Core Metrics Every Community Foundation Should Track
Grant distribution efficiency sits at the foundation of your dashboard. Track:
- Total dollars awarded monthly and year-to-date
- Average grant size (typical range for community foundations: $2,500–$25,000)
- Time from application to disbursement (aim for 30–60 days; longer timelines frustrate applicants)
- Grant approval rate (80%+ approval suggests your screening could tighten; below 50% may signal unclear application requirements)
Donor pipeline metrics directly impact revenue. Monitor:
- Number of active donors (count those who gave in the past 24 months)
- Average gift size by donor segment
- Donor retention rate (community foundations typically see 60–75% retention; anything below 50% signals problems)
- New donor acquisition cost (budget $200–$500 per new major donor, $30–$100 per smaller donors)
- Donor lifetime value (multiply average annual gift by average retention years)
Program reach and impact proves your value. Include:
- Number of nonprofit partners served
- Individuals or families impacted (tracked by program)
- Geographic coverage (neighborhoods or counties served)
- Success metrics tied to your core mission (e.g., scholarships awarded, community development projects completed)
Operational health metrics keep you efficient:
- Grant processing cost per dollar distributed (aim for under 8%)
- Staff capacity utilization (hours spent on grantmaking vs. fundraising vs. administration)
- Board engagement score (attendance, fundraising participation, committee involvement)
Building Your Dashboard
Start simple. Use a spreadsheet or free tool like Google Data Studio to pull data from your grants management software (Foundant, FlexForm) and donor database (Salesforce, Raiser's Edge).
Your first dashboard should display:
- High-level summary (top of page): total dollars deployed, number of grants, active donors, impact count
- Trend lines (last 12 months): grant volume, average grant size, donor count
- Program breakdown (by funding area): scholarships, community development, emergency aid, etc.

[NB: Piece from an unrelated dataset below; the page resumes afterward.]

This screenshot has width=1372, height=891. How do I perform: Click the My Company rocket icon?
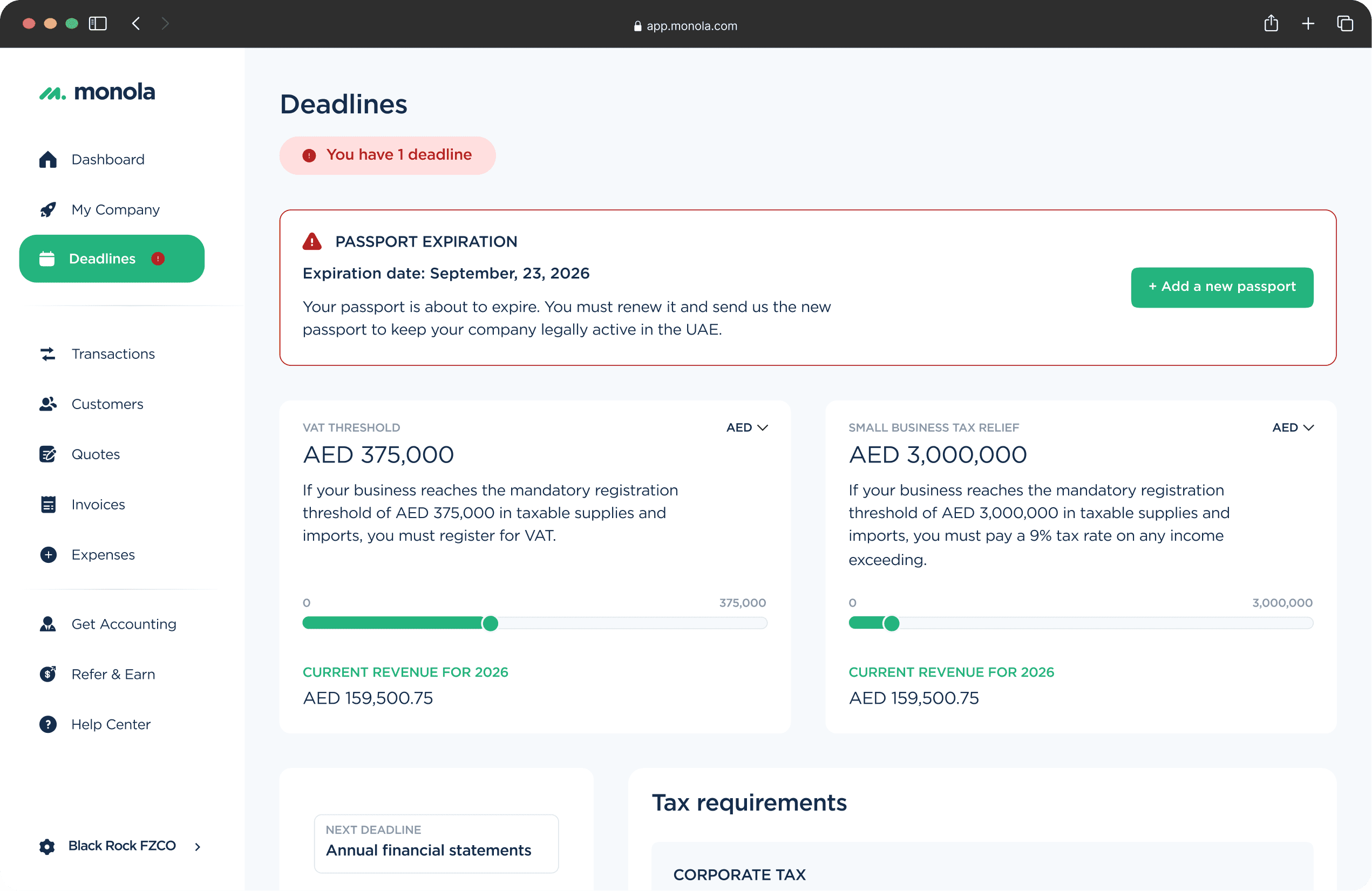[48, 210]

- Donor segmentation (major donors, annual fund, corporate): showing growth or decline by cohort
- Operational benchmarks: cost ratios, cycle times, staff productivity
Update monthly. Schedule 30 minutes each month to refresh data and review results with your director or finance team. This discipline catches problems early—say, declining grant applications or stalled major donor relationships.
Converting Metrics Into Growth Actions
Numbers alone don't drive growth. Use your dashboard to decide:
Where to invest in outreach. If scholarship applications are flat but demand is rising in your region, budget $3,000–$5,000 for high school outreach and promotion. Track applications 90 days later.
How to refine donor strategy. If mid-level donors (giving $5,000–$25,000 annually) are your fastest-growing segment, shift 40% of fundraising time there instead of chasing major donors.
When to launch new programs. If your emergency assistance fund sees 200+ requests annually but sits at 60% of capacity, that's proof of demand. Use dashboard data in board proposals to fund it properly.
Who to recruit for the board. If corporate giving is only 12% of revenue but averages $15,000 per gift, recruit three corporate leaders to a giving committee.
Listing your foundation's grant programs and services on Mercoly helps nonprofits and potential grant applicants discover you faster, multiplying your reach without extra marketing spend.
Frequently Asked Questions
Q: How often should we update our dashboard? Monthly is standard for community foundations. Some update quarterly if staff capacity is limited, but monthly data keeps problems visible and actionable.
Q: What if our grants management software doesn't connect to our dashboard tool? Most platforms (FlexForm, Foundant, Raiser's Edge) export to CSV or Excel—use those exports to feed Google Sheets or Data Studio, or hire a contractor for 4–6 hours ($400–$800) to build a one-time integration.
Q: Should we share our dashboard publicly? Yes. Publishing annual impact metrics on your website and annual report builds donor confidence and attracts partnerships; keep donor-specific data private.
Start building your metrics dashboard this month—pick three core KPIs and track them consistently.